Ford Motor Co. reported Wednesday that it lost $3.1 billion in the first quarter, weighed down by its investment in an electric-vehicle startup, and its revenue slid as a shortage of chips limited the supply of pickups and SUVs in North America.
The Dearborn automaker is now making job cuts. Ford said adjustments in the engineering department include cutting 350 salaried employees along with 230 agency positions.
Ford did not say how many of those jobs are in Metro Detroit.
Company executives pointed away from the loss and toward results that excluded the lower value of its stake in Rivian. Ford said that it made $2.3 billion in pretax profit and is still on track to hit its full-year target for that measurement.
Ford said it sold 966,000 vehicles in the first quarter, down 9% from a year earlier.
Chief Financial Officer John Lawler said the quarter produced mixed results.
“Clearly the demand for our new products is very strong,” Lawler said, “yet we continue to have issues with supply of chips, which constrained us, and in particular here in North America, it hit us disproportionately on our large vehicles.”
The chip shortage has caused Ford and General Motors to close multiple North American factories for a week or two at a time, including plants that build popular full-size pickups.

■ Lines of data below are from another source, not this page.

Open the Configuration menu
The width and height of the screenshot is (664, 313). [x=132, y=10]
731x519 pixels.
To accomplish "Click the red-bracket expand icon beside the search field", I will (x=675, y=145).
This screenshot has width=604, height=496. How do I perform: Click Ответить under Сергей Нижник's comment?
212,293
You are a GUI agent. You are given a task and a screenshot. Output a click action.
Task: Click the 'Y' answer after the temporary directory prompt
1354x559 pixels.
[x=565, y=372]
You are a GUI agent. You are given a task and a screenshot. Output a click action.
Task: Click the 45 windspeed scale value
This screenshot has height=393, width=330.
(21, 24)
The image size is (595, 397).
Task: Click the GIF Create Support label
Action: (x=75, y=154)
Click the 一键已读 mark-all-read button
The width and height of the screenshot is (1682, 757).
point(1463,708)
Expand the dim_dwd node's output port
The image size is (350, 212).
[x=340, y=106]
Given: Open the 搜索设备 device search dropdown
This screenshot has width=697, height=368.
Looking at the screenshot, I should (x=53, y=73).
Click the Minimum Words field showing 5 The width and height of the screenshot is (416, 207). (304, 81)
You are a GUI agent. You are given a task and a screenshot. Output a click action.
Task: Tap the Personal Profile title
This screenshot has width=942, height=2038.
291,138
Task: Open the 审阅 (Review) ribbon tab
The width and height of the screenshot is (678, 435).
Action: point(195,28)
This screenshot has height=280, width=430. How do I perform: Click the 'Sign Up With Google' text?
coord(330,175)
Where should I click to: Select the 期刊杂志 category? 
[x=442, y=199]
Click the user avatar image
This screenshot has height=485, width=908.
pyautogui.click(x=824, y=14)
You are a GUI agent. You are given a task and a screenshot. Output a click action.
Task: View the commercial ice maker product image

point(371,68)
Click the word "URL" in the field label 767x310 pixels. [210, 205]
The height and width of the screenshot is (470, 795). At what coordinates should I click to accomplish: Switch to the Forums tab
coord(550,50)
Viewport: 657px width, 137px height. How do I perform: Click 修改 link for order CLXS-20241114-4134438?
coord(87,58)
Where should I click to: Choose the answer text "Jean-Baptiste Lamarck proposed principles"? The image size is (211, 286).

Ford executives said they also faced inflationary pressure from suppliers, but have been able to recover that in higher vehicles prices. They said additional increases were possible if inflation continues to run high.
The company said this week that it has built about 2,000 copies of its new electric pickup, the F-150 Lightning, at a plant near Detroit and would begin delivering them to customers. The truck is critical to Ford's hopes of gaining a bigger share of electric-vehicle sales.
CEO Jim Farley said Wednesday that buyers of the F-150 Lightning are generally not traditional truck owners.
“The customer profile is dramatically younger. It’s in states like California and New York that we normally don’t sell full-size trucks,” he said on a call with analysts.
The appeal of electric vehicles to younger consumers helped drive investor interest in Rivian. Ford's 12% stake was worth more than $10 billion after the startup's IPO in November. But after nearly touching $180, the shares have since tumbled — they closed Wednesday at $31.22 — dragging down the value of Ford's stake.
Ford's loss contrasted with General Motors, which reported a $2.94 billion quarterly profit on Tuesday.
The first-quarter loss of $3.11 billion compared with a profit of $3.26 billion in the same period last year. Revenue skidded 9% lower that a year ago, to $34.48 billion. Ford said it earned 38 cents a share in the latest quarter after adjusting to exclude one-time items.
Analysts expected Ford to earn an adjusted 37 cents per share on revenue of $34.53 billion, according to a FactSet survey.
The company based in Dearborn, Michigan, stood by its target of achieving full-year earnings before interest and taxes of $11.5 billion to $12.5 billion.
Ford’s shares rose about 1% in after-hours trading after gaining 1% during the regular session.